Nicht nur unser neuer Bundespräsident Joachim Gauck spricht gerne vom Begriff der „Freiheit“; nein, auch der christliche Glaube ist davon durch und durch geprägt. Oder kommt da bei Joachim Gauck seine christliche Grundhaltung, seine Überzeugung als evangelischer Pastor durch?

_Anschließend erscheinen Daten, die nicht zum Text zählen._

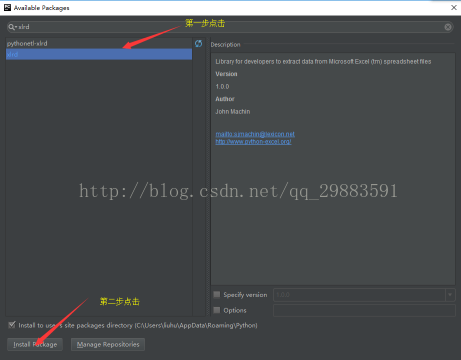Enable the Options checkbox
The height and width of the screenshot is (360, 461).
pos(217,310)
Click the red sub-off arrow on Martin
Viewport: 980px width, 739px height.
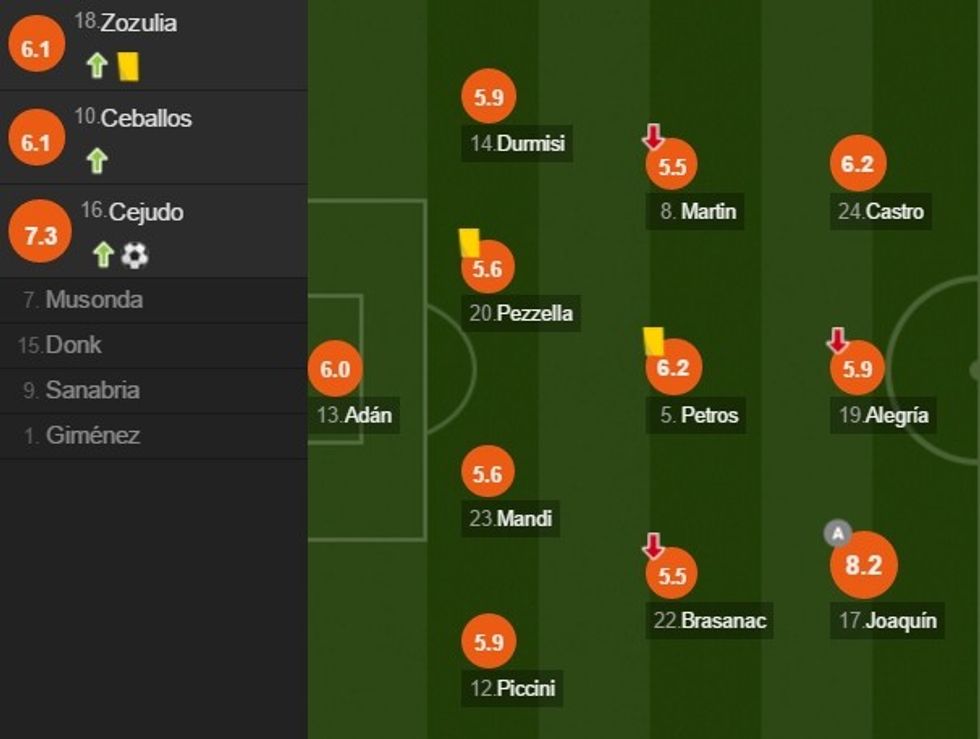coord(653,137)

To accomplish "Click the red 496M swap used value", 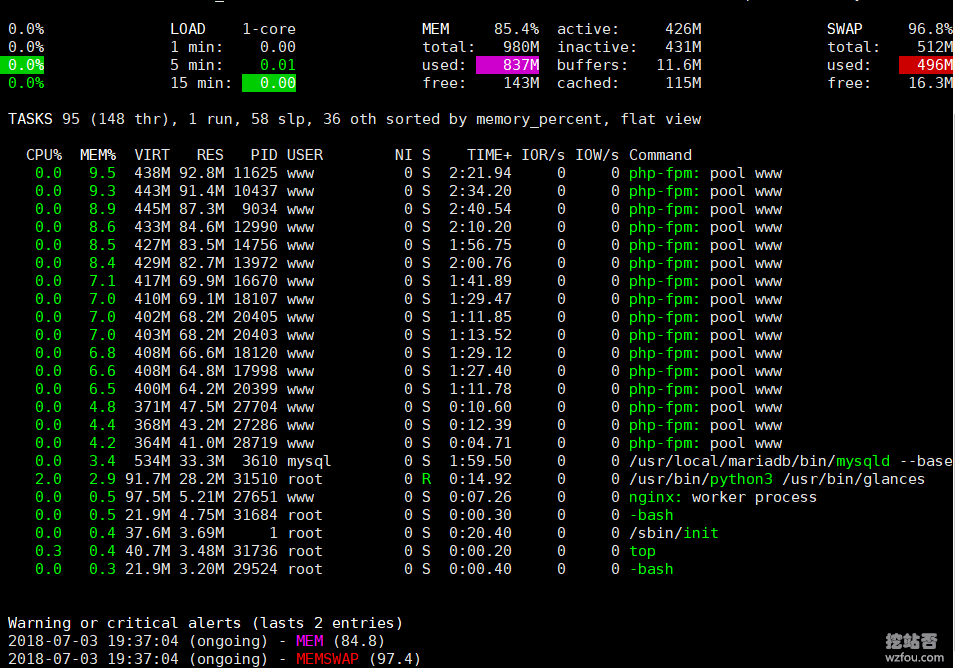I will coord(926,65).
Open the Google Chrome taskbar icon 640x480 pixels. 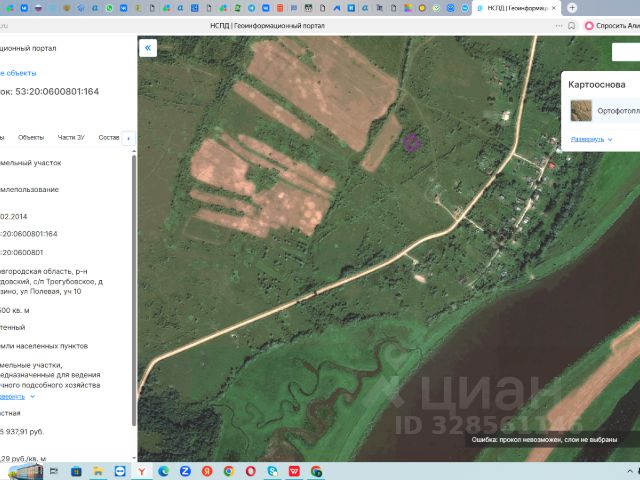coord(229,471)
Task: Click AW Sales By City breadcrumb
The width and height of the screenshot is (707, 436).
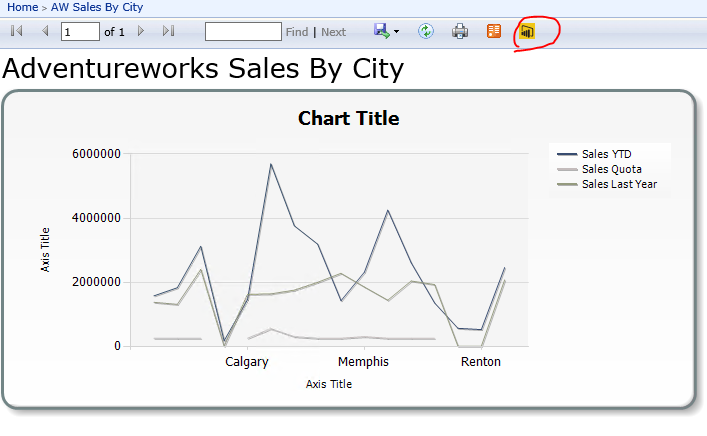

Paulus sagt ja in seinem Brief an die Galater: „Ihr seid zur Freiheit berufen.“ Dabei ist das Wort „Freiheit“ ja für jeden Christen ein ganz gefährliches Wort. Weshalb? Nun, gerade wir Katholiken waren und sind ja meist anderes gewohnt: Führung, Leitung und Lenkung. Fragen Sie mal einen Katholiken nach der obersten Autorität. Die Antwort wird fast immer lauten: Der Papst, der Bischof und vielleicht noch das Gewissen. Nur – das gilt heute nicht mehr für die Menschen schlechthin. Die oberste Autorität sind heute vielfach – auch für Christen – der Reichtum, der Besitz und das Geld geworden.

Christliches Abendland, das bringen wir in aller Regel noch mit Gott zusammen, mit Religion und Kirche. Die Religion war das Sinn stiftende Element im Leben der Menschen; sie hatten Macht, Menschen zu bewegen, denn sie reichte bis in das Unterbewusstsein hinein. Was so zum Beispiel im Westen in den letzten Jahren und Jahrzehnten verloren gegangen ist, das hält den Islam bis heute zusammen. Und zwar in einem Maß, das uns oft Angst macht.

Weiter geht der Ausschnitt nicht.